No obstante, aunque Jesucristo murió por todos, no todos participan del beneficio de su muerte, sino sólo aquellos a quienes se comunican los méritos de su pasión. Porque así como no nacerían los hombres efectivamente injustos, si no naciesen propagados de Adan; pues siendo concebidos por él mismo, contraen por esta propagación su propia injusticia; del mismo modo, si no renaciesen en Jesucristo, jamás serían justificados; pues en esta regeneración se les confiere por el mérito de la pasión de Cristo, la gracia con que se hacen justos. Por este beneficio nos exhorta el Apóstol a dar siempre gracias al Padre Eterno, que nos hizo dignos de entrar a la parte de la suerte de los santos en la gloria, nos sacó del poder de las tinieblas, y nos transfirió al reino de su hijo muy amado, en el que logramos la redención, y el perdón de los pecados.
O renacemos en Cristo, segundo Adán, o permanecemos alejados de Dios para nuestra perdición eterna.

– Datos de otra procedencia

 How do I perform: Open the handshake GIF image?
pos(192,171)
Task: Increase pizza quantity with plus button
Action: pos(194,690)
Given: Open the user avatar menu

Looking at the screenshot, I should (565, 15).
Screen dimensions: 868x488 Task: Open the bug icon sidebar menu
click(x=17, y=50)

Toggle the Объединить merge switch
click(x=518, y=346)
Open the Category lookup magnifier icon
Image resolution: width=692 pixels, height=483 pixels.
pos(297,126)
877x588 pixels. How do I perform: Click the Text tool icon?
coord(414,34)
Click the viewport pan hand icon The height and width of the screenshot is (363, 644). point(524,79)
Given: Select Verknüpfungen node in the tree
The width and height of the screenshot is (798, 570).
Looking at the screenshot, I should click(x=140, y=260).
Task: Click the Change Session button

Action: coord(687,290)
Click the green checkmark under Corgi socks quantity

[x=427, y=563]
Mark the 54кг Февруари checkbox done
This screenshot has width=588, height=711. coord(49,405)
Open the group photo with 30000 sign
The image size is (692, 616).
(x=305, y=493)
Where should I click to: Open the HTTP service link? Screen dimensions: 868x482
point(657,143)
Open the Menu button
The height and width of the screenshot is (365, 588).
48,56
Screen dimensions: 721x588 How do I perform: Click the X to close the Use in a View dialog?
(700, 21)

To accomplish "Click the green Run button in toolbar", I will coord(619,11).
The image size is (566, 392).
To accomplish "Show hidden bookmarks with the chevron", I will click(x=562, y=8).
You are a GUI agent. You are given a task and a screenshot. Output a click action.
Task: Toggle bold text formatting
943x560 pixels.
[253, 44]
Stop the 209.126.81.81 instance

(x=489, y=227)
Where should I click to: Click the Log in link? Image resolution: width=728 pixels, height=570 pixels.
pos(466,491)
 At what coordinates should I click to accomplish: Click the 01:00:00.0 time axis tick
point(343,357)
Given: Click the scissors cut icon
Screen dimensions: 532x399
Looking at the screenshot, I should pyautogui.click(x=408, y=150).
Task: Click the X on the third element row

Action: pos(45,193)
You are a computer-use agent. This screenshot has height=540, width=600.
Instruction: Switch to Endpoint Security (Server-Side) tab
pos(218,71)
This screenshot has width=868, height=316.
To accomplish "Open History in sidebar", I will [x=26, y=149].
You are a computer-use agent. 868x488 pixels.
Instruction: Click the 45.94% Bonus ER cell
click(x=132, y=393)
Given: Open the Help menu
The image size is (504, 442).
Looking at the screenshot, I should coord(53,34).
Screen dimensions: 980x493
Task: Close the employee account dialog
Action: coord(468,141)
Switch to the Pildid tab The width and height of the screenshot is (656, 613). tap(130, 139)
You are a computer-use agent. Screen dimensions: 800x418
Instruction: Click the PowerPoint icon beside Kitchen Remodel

La regeneración es mérito exclusivo de Cristo, que la obtuvo para quienes habrían de creer en Él y obedecerle. De tal forma que la humanidad queda dividida en dos. Quienes son solo hijos del primer Adán y quienes además son hijos de Dios en el segundo Adán (1ª Cor 15,45).
Continuará…
Luis Fernando Pérez Bustamante
PD: Este post fue escrito el pasado 30 de mayo. Mi idea era preparar una serie completa para publicarla en periodo vacacional. Veremos lo que sale al final.